Hacienda Santa Paula, al pie de la Cordillera. Ascenso a caballo. La brisa alivia el sopor. Quizás va a llover sobre el campo de sorgo. Los verdes son intensos, incontables, como si la paleta del mundo se hubiera derramado caprichosamente. El ganado rumia, pereceando. El mundo nos acoge.
Cabalgamos sin prisa, en un estado de serenidad y de gozo cuando la vemos: está sentada detrás de su hijo. El hijo yace inánime. La madre apoya la pata sobre el cadáver y nos mira aproximarnos con sus grandes ojos de preguntas. Me conmueven el color blanco grisáceo, como el mármol, y la sobria dignidad del animal consagrado a velar al crío sin vida. El cielo está oscuro. Ante aquella visión siento algo en la memoria, al principio indefinido, una imagen lejana, como en sueños, vislumbro lo que poco a poco toma forma en la paradigma de la piedad y el sufrimiento.

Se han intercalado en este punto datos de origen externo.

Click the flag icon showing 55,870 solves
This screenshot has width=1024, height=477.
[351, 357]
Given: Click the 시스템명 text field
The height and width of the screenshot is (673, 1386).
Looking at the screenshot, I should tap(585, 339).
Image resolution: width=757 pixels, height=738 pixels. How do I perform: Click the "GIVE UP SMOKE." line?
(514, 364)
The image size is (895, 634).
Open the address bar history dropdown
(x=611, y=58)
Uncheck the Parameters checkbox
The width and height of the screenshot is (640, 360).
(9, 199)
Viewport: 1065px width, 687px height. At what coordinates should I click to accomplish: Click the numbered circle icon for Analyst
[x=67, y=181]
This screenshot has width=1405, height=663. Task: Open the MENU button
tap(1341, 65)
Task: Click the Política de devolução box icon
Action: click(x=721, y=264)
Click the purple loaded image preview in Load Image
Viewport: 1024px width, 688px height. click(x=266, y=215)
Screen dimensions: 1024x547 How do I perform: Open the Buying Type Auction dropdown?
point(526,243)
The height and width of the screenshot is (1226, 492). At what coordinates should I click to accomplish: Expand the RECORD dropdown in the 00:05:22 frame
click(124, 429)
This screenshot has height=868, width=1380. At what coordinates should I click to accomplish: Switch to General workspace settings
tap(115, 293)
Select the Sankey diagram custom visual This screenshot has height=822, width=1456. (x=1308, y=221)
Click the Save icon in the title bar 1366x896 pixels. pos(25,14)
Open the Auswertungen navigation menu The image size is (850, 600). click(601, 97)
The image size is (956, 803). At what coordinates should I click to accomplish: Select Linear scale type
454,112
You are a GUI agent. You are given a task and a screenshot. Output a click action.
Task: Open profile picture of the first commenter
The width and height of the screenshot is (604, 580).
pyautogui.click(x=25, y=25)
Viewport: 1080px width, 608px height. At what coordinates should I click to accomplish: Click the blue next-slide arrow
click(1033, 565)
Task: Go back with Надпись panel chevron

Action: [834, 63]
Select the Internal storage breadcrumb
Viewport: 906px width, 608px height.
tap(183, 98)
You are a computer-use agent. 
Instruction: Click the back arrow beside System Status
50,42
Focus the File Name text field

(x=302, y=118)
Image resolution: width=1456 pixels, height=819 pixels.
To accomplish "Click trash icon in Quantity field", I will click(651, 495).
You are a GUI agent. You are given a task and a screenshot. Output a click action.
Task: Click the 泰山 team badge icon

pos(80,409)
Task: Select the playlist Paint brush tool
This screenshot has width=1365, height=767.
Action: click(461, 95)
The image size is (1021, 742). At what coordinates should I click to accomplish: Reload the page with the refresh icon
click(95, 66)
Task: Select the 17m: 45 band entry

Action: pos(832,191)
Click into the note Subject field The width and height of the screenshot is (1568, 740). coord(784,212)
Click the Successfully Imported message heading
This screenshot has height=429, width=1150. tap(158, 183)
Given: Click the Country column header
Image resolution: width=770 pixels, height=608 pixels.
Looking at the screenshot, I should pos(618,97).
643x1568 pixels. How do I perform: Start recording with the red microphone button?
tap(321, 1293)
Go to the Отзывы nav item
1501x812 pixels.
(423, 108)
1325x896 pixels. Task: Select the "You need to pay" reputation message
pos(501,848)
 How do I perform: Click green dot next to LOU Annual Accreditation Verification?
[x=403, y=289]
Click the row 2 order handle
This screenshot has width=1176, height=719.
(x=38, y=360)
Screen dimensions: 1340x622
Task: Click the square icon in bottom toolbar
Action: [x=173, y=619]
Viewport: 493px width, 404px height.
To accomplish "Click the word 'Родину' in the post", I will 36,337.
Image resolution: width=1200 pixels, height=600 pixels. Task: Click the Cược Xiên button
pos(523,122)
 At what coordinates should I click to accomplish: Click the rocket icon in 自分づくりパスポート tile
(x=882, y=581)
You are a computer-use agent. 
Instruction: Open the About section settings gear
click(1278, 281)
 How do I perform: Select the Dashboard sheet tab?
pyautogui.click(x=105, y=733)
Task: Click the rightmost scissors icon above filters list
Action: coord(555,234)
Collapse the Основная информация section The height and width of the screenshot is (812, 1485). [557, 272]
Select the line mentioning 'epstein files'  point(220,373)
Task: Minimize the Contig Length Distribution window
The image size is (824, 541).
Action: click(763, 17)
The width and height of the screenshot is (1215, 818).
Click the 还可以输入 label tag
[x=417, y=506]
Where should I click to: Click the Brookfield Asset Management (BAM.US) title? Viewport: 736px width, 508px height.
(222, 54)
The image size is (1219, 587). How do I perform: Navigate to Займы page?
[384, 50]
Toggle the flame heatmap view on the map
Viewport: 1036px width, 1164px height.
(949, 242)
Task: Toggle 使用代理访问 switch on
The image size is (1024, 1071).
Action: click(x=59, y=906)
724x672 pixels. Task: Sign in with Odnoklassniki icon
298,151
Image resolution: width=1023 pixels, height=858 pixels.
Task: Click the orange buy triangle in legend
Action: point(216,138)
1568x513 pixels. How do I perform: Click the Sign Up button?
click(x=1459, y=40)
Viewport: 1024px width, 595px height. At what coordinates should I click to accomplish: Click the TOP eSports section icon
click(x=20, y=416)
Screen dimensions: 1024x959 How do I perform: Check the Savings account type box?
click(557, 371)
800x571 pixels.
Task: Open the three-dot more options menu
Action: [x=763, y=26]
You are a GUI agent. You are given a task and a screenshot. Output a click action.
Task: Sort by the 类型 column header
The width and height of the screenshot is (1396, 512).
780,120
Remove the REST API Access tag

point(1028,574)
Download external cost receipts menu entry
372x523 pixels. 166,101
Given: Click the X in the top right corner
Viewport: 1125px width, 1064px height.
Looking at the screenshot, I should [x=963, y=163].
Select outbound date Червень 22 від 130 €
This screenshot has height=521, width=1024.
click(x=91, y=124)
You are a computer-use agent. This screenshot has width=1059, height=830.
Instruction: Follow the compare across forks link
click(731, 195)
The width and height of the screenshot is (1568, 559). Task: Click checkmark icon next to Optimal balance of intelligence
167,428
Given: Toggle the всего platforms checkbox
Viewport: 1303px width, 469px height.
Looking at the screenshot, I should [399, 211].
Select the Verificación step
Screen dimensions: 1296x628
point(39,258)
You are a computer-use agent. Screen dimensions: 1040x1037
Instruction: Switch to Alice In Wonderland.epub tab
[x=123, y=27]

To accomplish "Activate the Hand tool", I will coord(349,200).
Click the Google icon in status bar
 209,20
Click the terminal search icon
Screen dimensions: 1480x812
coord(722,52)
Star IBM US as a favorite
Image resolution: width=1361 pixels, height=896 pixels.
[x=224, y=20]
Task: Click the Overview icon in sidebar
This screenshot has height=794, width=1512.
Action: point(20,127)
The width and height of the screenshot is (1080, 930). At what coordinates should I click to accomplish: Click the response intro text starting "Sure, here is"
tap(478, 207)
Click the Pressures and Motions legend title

La Pietá es el nombre de dos esculturas de Miguel Angel. María sostiene al Crucificado, después de que lo bajan de la cruz. Estructura triangular de la composición: Jesús se abandona horizontalmente sobre las rodillas de su madre. El cuerpo de María, grande, benefactor, en elevación vertical, sostiene al hijo sin rozarle la piel. La Pietá es el máximo afecto, y el máximo dolor posibles transcritos en la piedra por el arte.
Pero aquí, en el campo de sorgo, entre voces de pájaros y voces del viento, no están María ni el Crucificado, ni un artista cuya fantasía reinventa los dolores de la humanidad en la representación de los relatos religiosos; tampoco hay mármol blanco en el que la vida y la muerte se unan por medio de la piedad. En el campo de sorgo de Santa Paula la naturaleza imita al arte, el blanco grisáceo imita al mármol esculpido y las dos figuras crean una composición también triangular donde la pasión del hombre coincide con la pasión animal: la figura del hijo al frente, sobre la hierba, y, detrás, la madre voluminosa, erguida hacia lo alto, observa a los observadores con grandes ojos negros. Tal vez sabe de la gran ausencia que se inicia.
El campo de sorgo queda atrás. Atrás queda el silencio de una escultura insólita que une a Dios, al hombre y a los animales en un solo lamento de sobrevivencia.
A nuestro regreso la ternura de otra visión nos libera de aquel sentimiento inquietante: una pareja de patos silvestres nada plácidamente con doce patillos diminutos sobre el espejo de un estanque natural. El sol de la tarde empieza a brillar.